→ **Problem**: Transcribe nothing except the lines below that run from the one with "Task: Click Buy again for valve cover gaskets" to the one with "You are a computer-use", ends included, and do not copy any picture.

- Opening Delimiter -

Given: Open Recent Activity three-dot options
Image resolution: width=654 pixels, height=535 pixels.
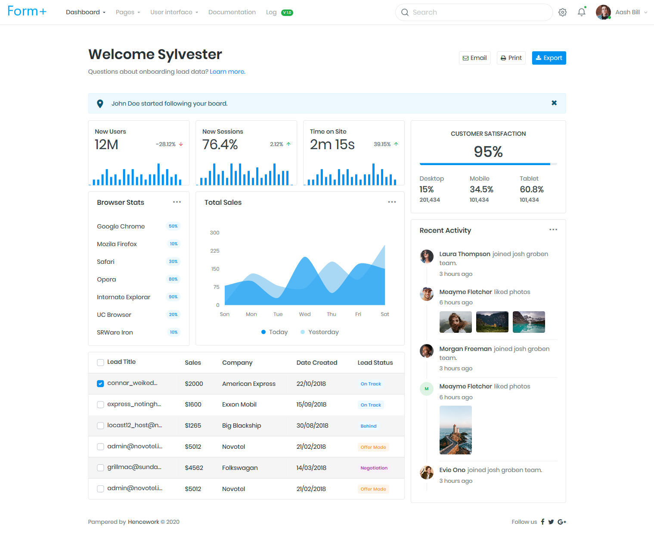Looking at the screenshot, I should [553, 230].
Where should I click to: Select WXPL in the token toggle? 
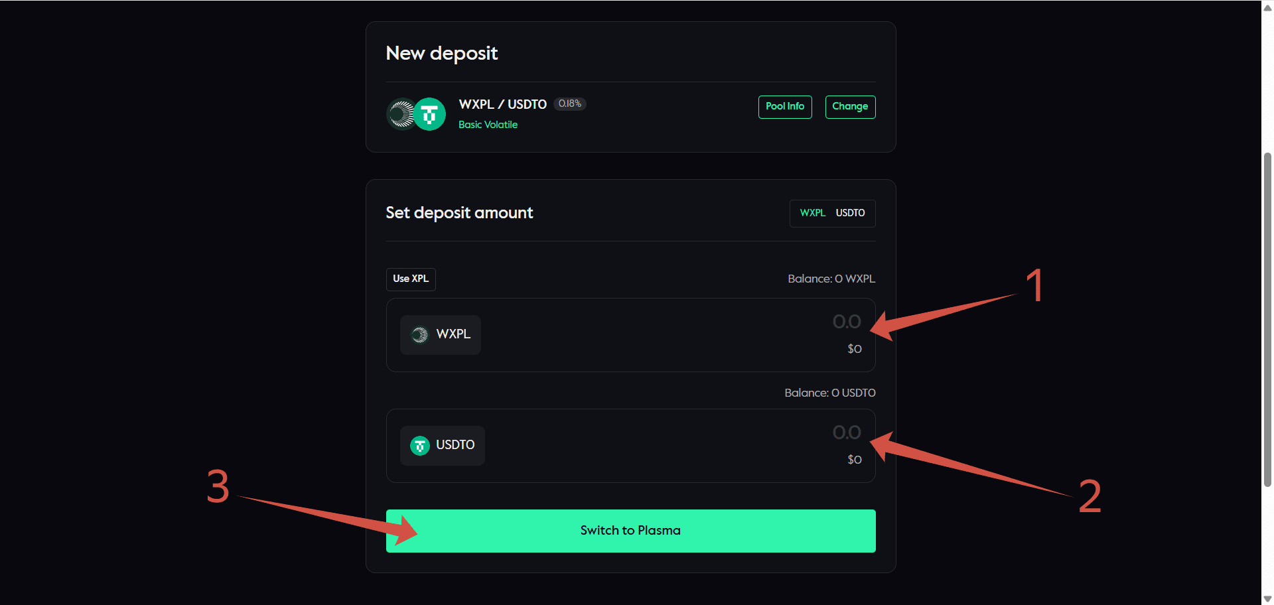812,213
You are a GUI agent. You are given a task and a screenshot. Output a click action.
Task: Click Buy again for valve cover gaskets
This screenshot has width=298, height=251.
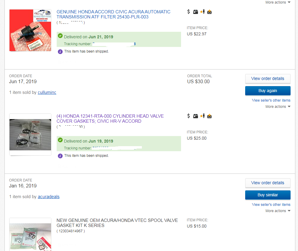[x=268, y=91]
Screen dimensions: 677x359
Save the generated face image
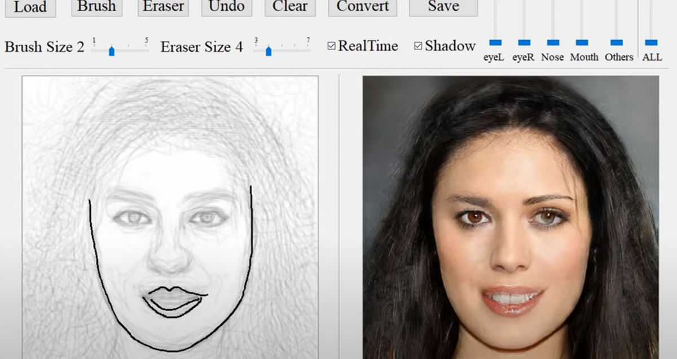pyautogui.click(x=442, y=7)
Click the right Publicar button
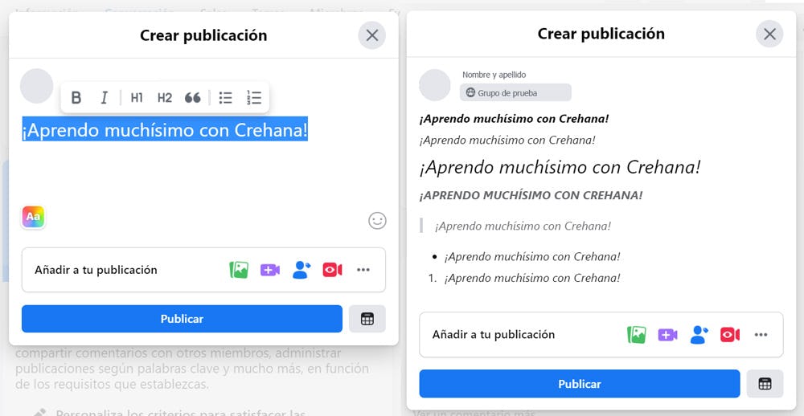 pos(579,384)
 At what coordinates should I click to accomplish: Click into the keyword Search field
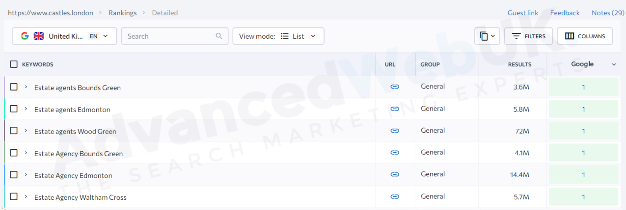click(x=169, y=36)
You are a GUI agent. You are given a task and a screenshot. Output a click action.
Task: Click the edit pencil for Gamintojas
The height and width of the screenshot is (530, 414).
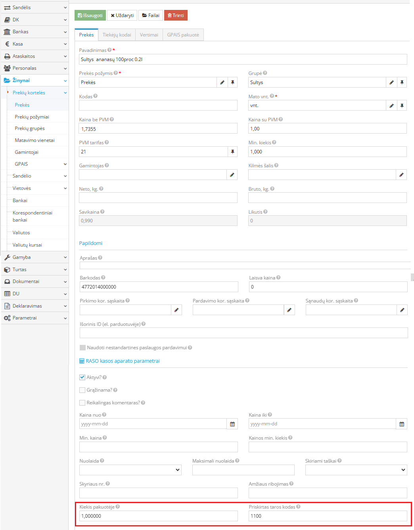click(232, 175)
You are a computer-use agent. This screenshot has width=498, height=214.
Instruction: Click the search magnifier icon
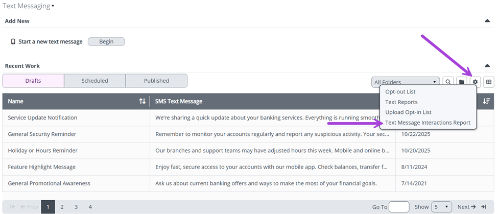pyautogui.click(x=448, y=82)
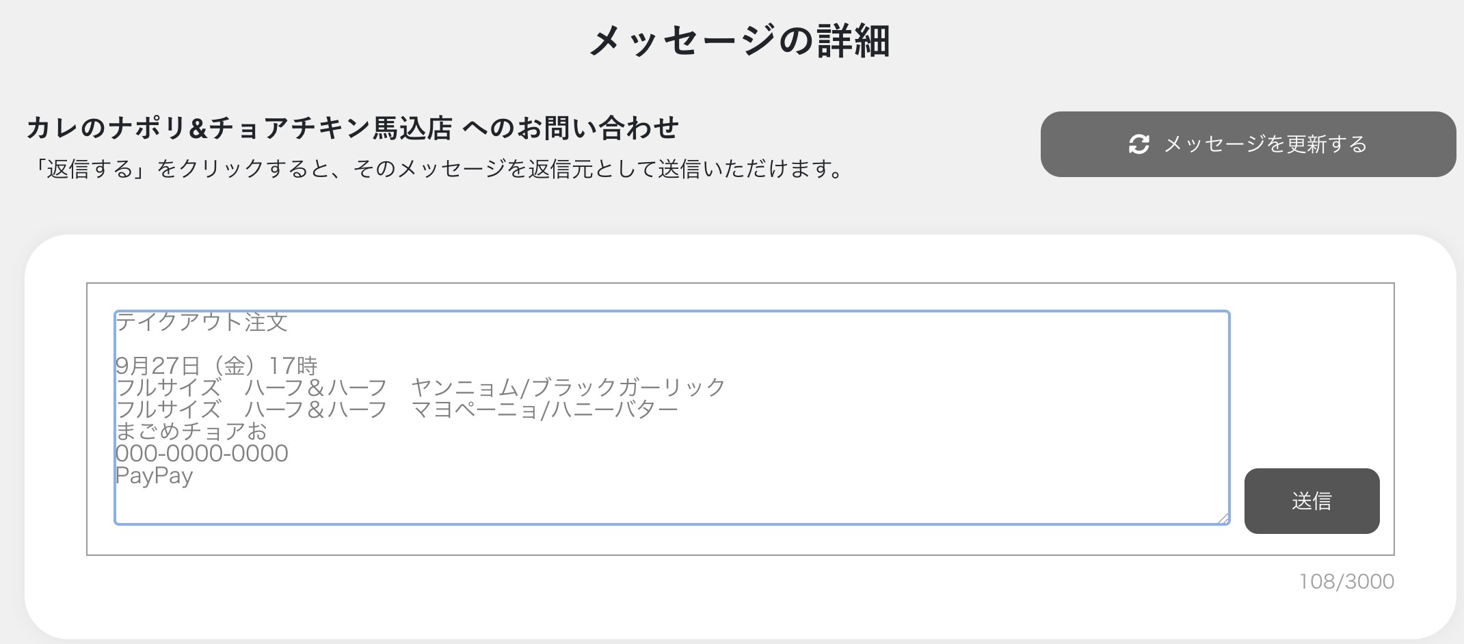Image resolution: width=1464 pixels, height=644 pixels.
Task: Click the refresh arrows icon
Action: pos(1139,144)
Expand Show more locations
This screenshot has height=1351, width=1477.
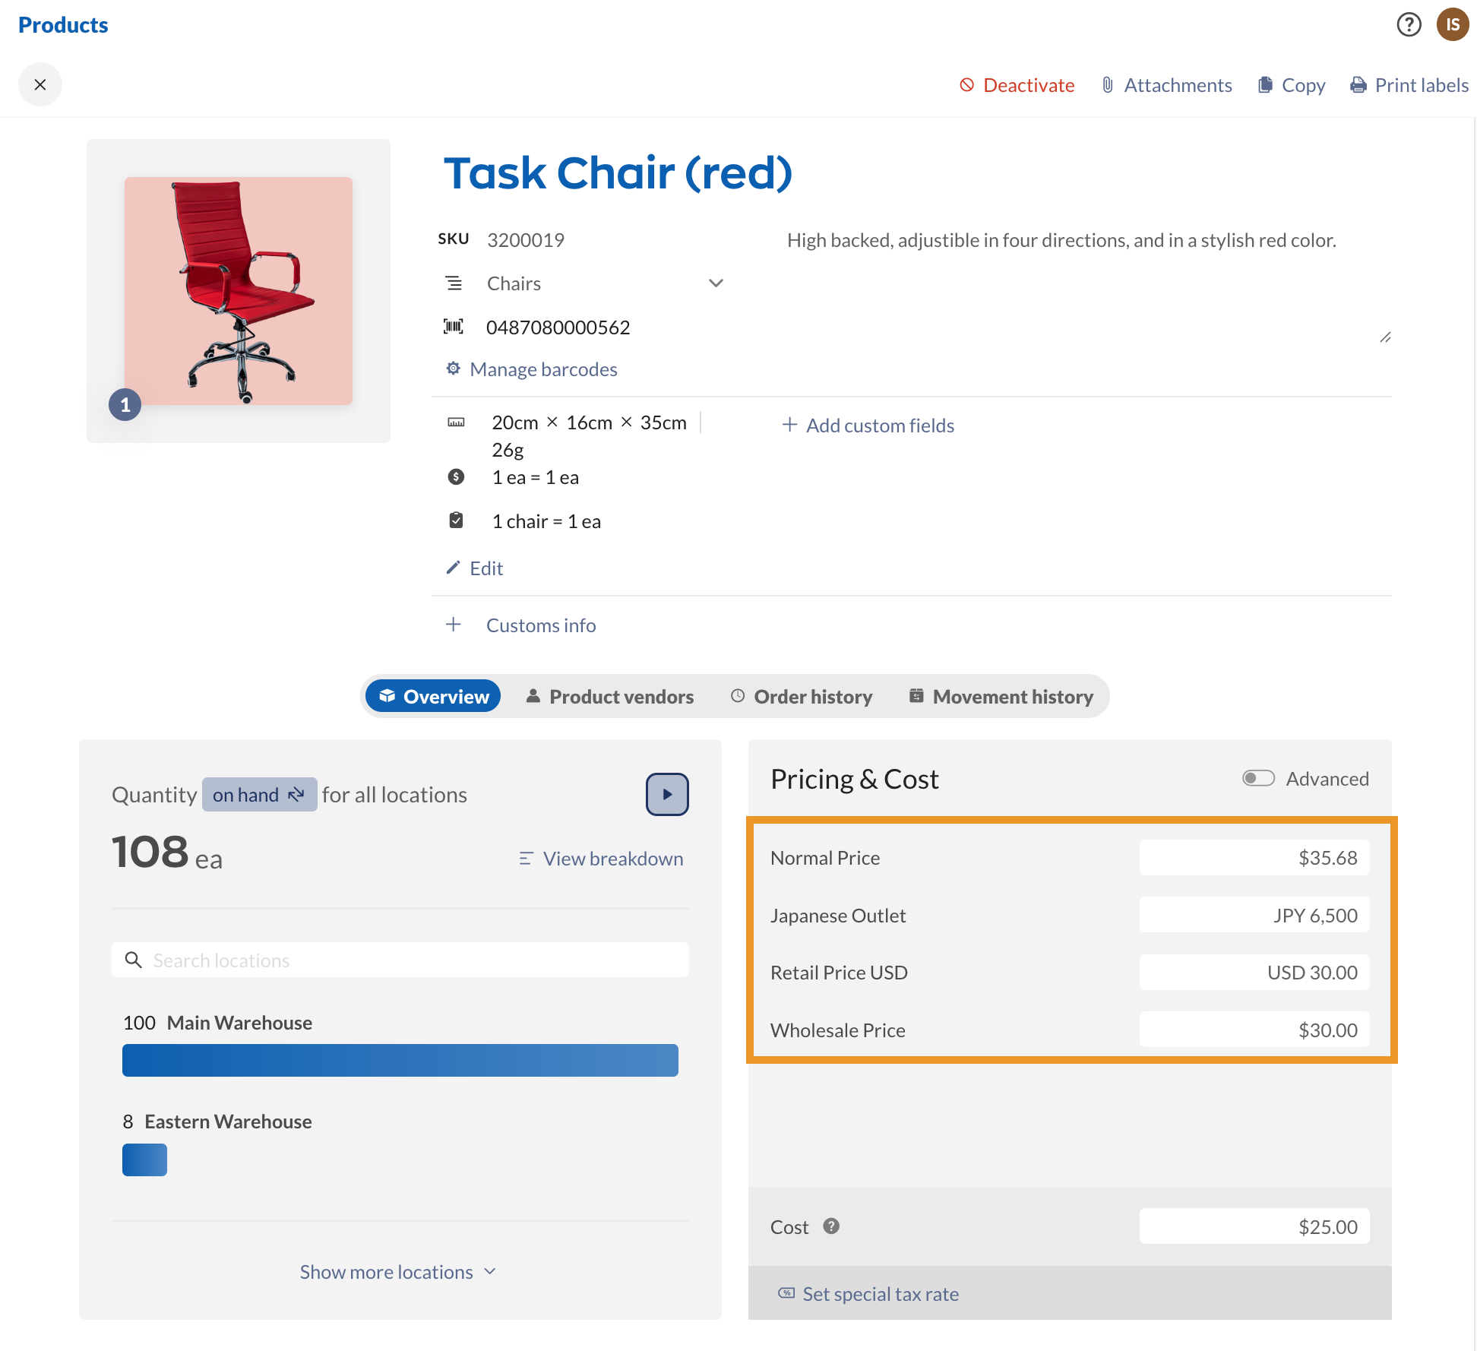tap(398, 1272)
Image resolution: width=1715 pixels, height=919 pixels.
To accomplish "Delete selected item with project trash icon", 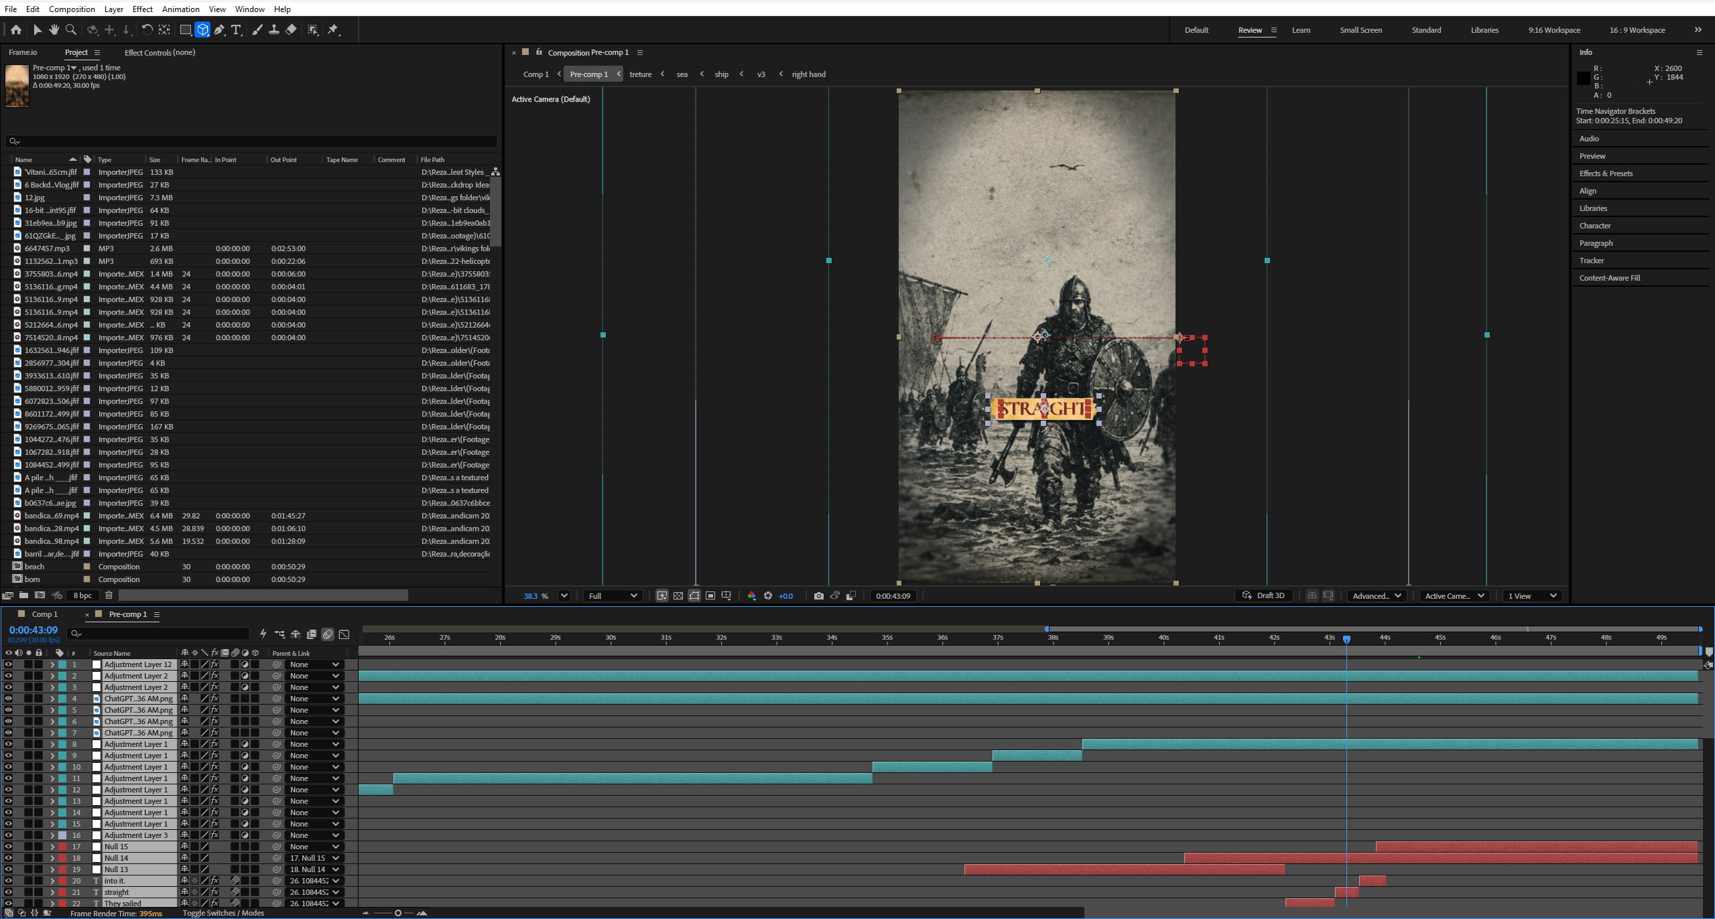I will [109, 595].
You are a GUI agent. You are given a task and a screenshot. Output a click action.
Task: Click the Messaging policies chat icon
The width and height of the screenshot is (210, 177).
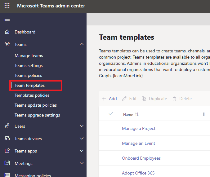point(7,175)
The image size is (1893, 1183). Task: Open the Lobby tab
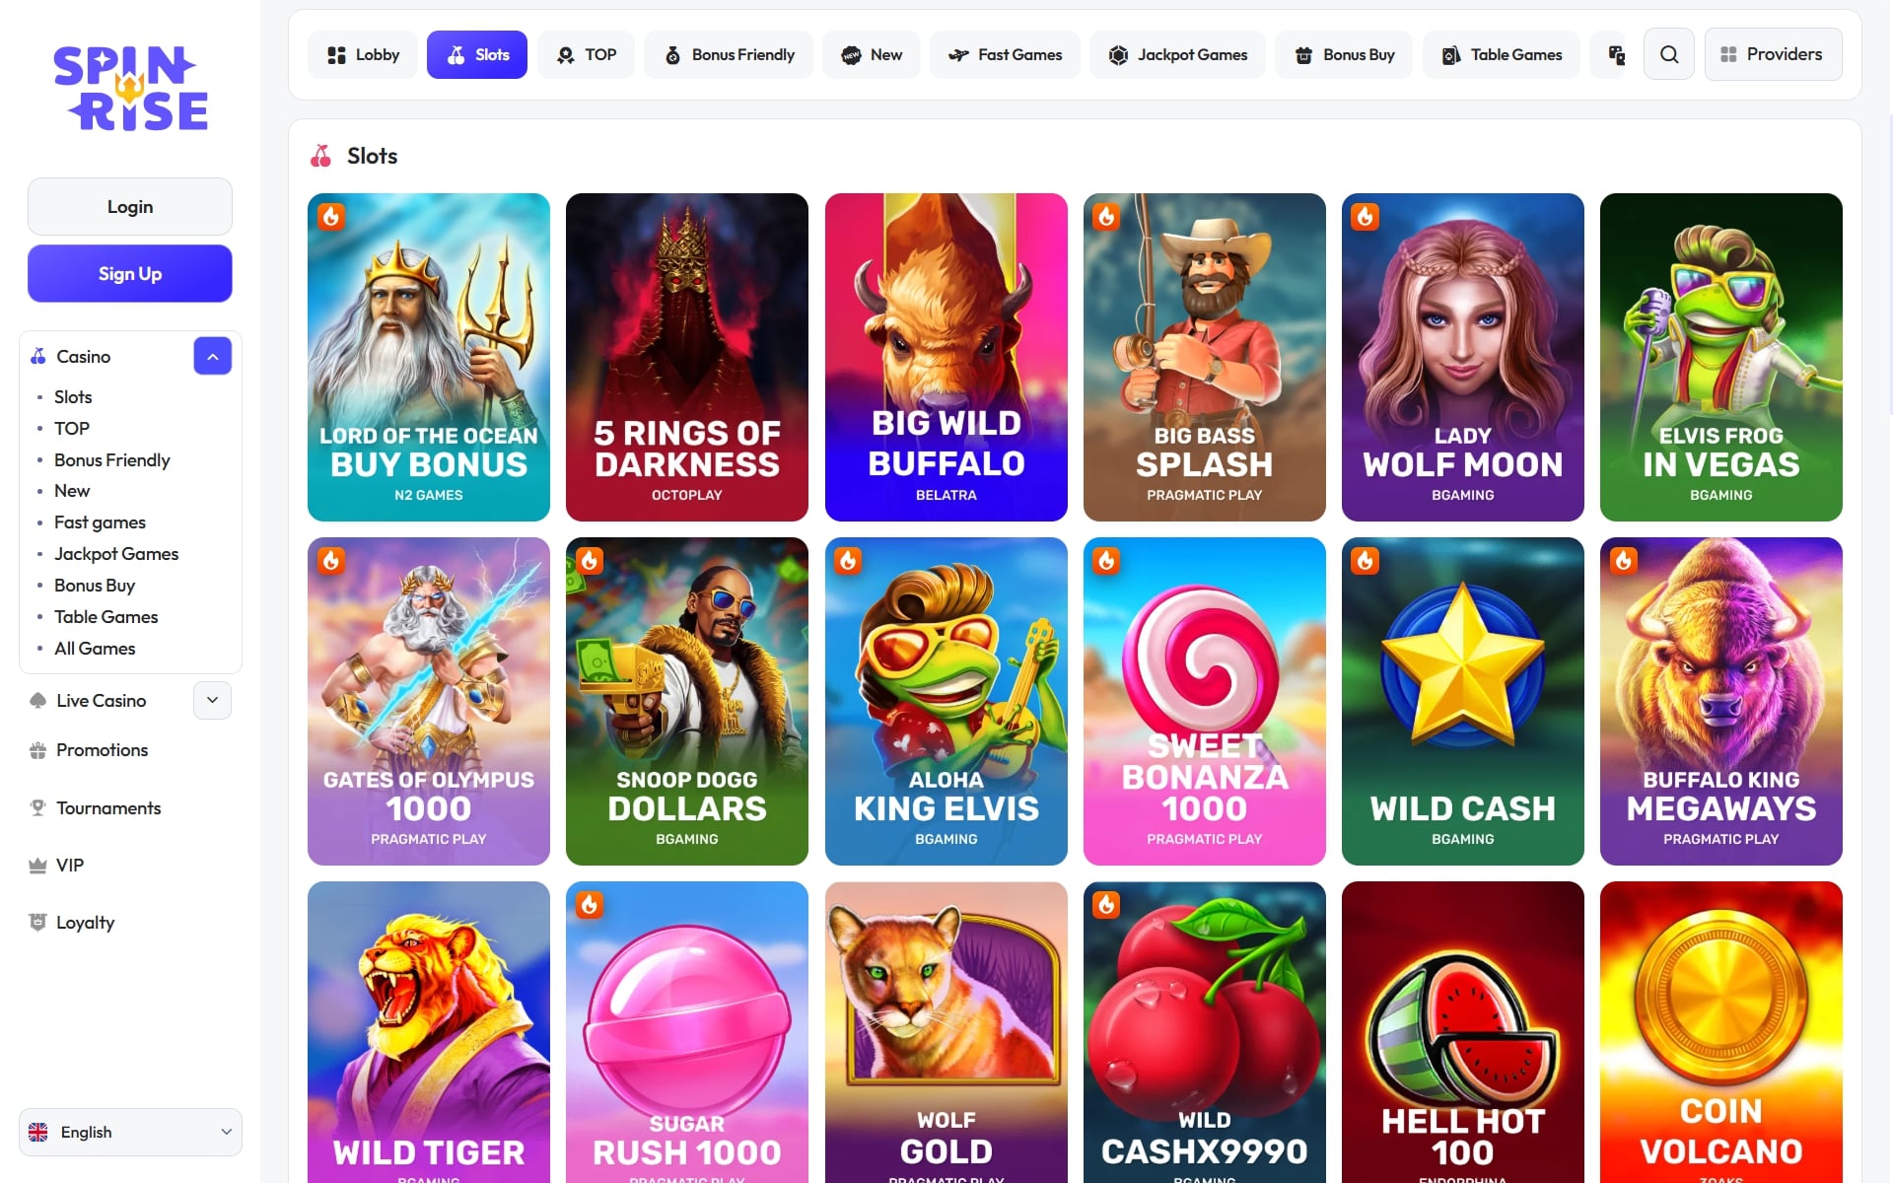click(363, 55)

- Closing Delimiter -

→ **Solved problem**:
Task: Click Buy again for valve cover gaskets
This screenshot has width=298, height=251.
[x=268, y=91]
Screen dimensions: 677x359
Save the generated face image
pyautogui.click(x=442, y=7)
Click the right Publicar button
 pos(579,384)
 At what coordinates should I click to accomplish: Click into the keyword Search field
click(x=169, y=36)
You are a GUI agent. You are given a task and a screenshot. Output a click action.
Task: Click the edit pencil for Gamintojas
The height and width of the screenshot is (530, 414).
click(232, 175)
You are a computer-use agent. This screenshot has width=498, height=214.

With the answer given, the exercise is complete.